TASK STATEMENT: From the data that follows, copy every line holding the string "agent".

Collection entries:
== Segment start ==
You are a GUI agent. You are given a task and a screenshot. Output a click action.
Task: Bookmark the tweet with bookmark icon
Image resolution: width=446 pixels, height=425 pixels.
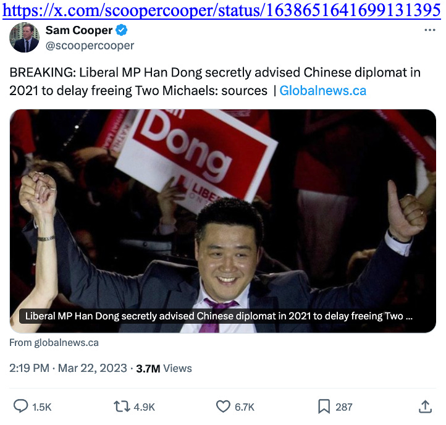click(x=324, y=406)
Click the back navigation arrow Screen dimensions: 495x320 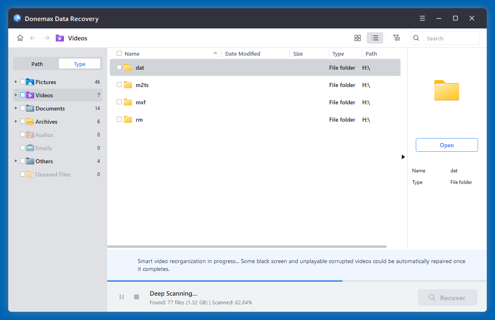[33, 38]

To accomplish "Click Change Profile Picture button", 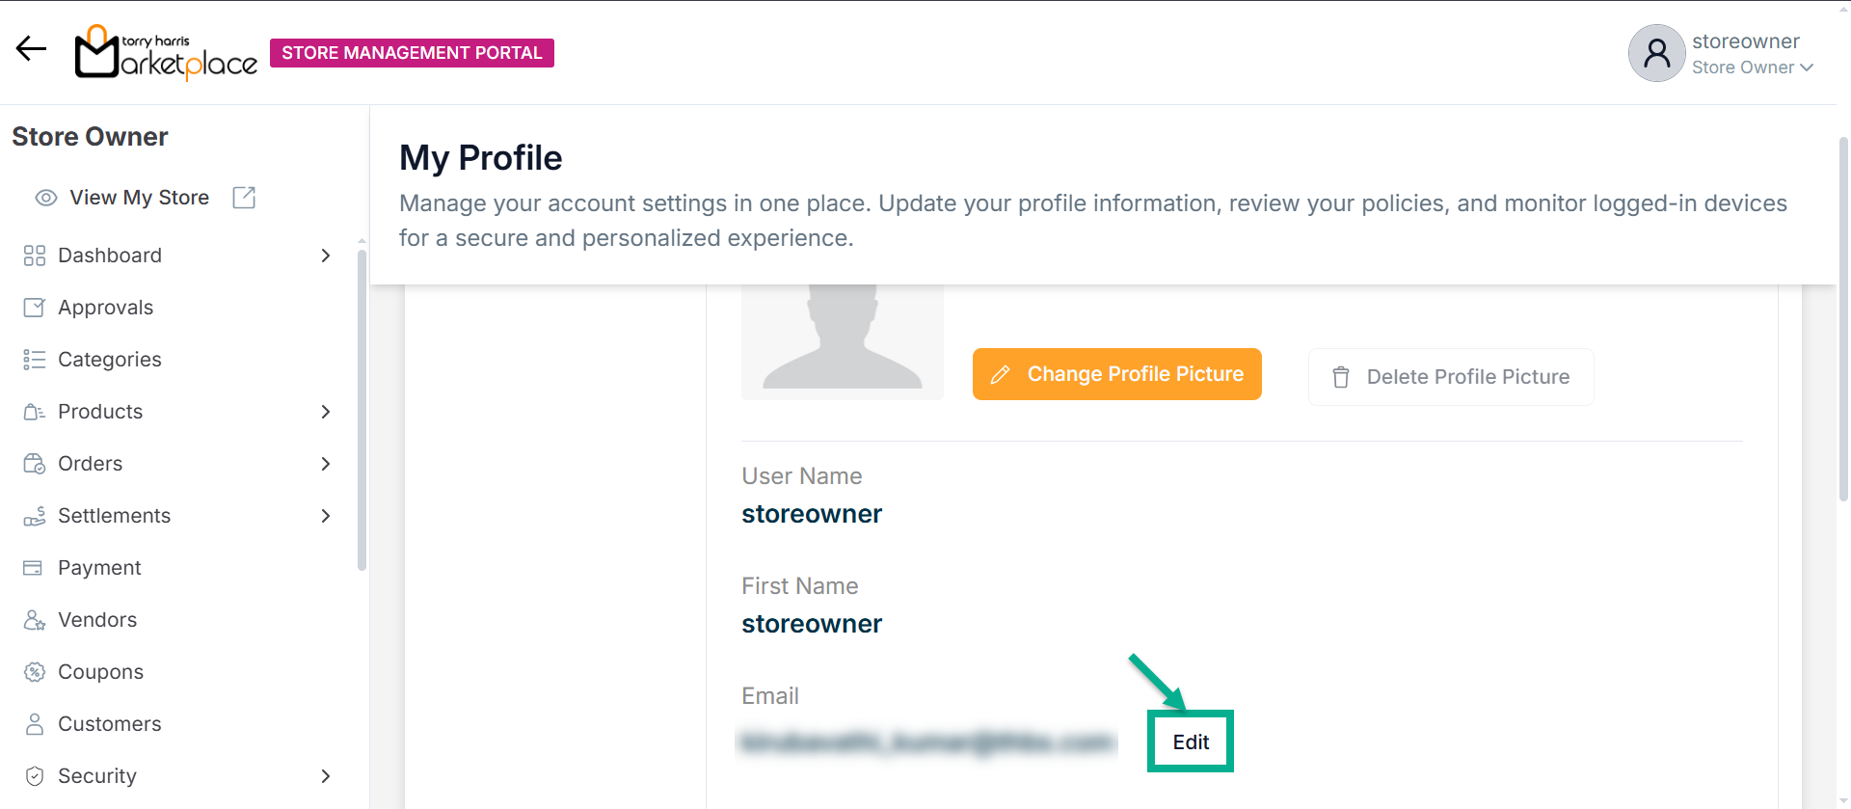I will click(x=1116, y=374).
== Segment end ==
== Segment start ==
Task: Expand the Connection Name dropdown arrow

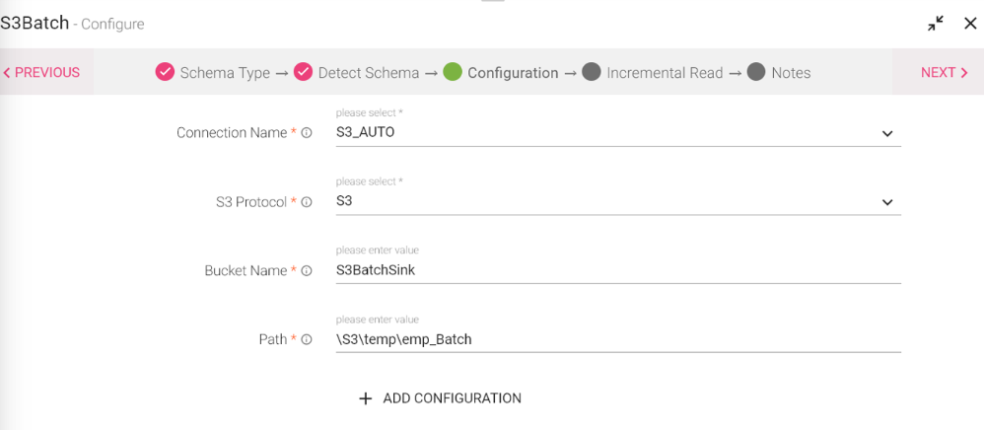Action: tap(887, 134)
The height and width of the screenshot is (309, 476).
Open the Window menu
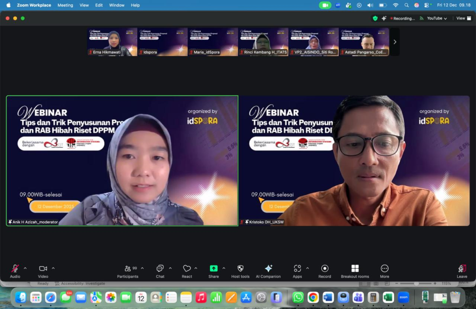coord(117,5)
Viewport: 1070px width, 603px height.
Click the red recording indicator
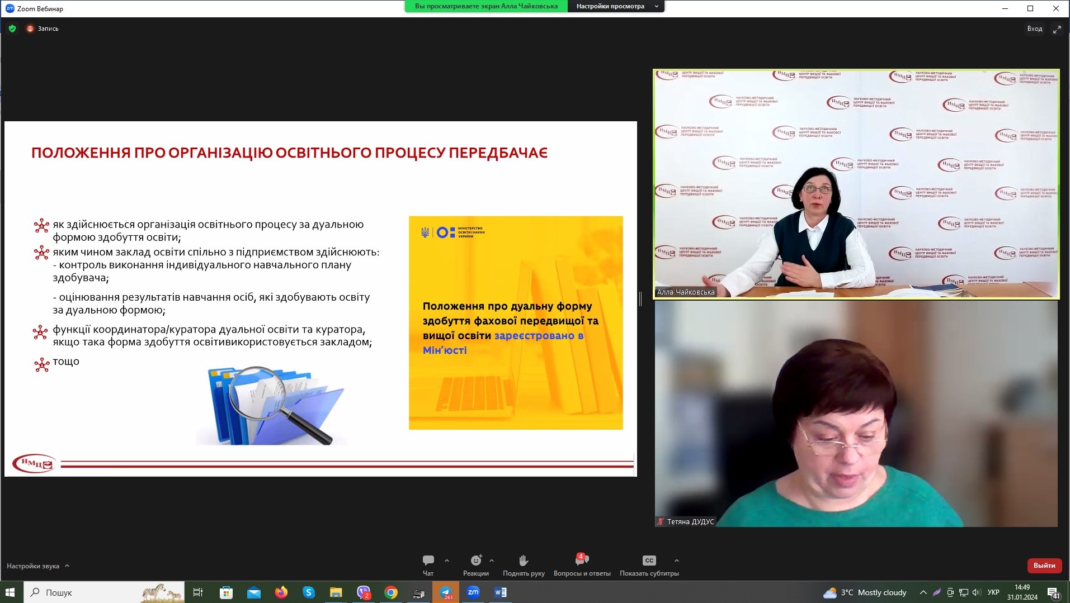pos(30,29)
== Segment end ==
== Segment start ==
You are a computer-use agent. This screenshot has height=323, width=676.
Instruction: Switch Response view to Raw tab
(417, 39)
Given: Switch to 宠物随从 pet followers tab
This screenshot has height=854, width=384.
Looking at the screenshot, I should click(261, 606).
== Segment end ==
OUTPUT BELOW:
You are a GUI agent. You are given a task and a screenshot. Output a click action.
You are a computer-use agent. This screenshot has height=323, width=676.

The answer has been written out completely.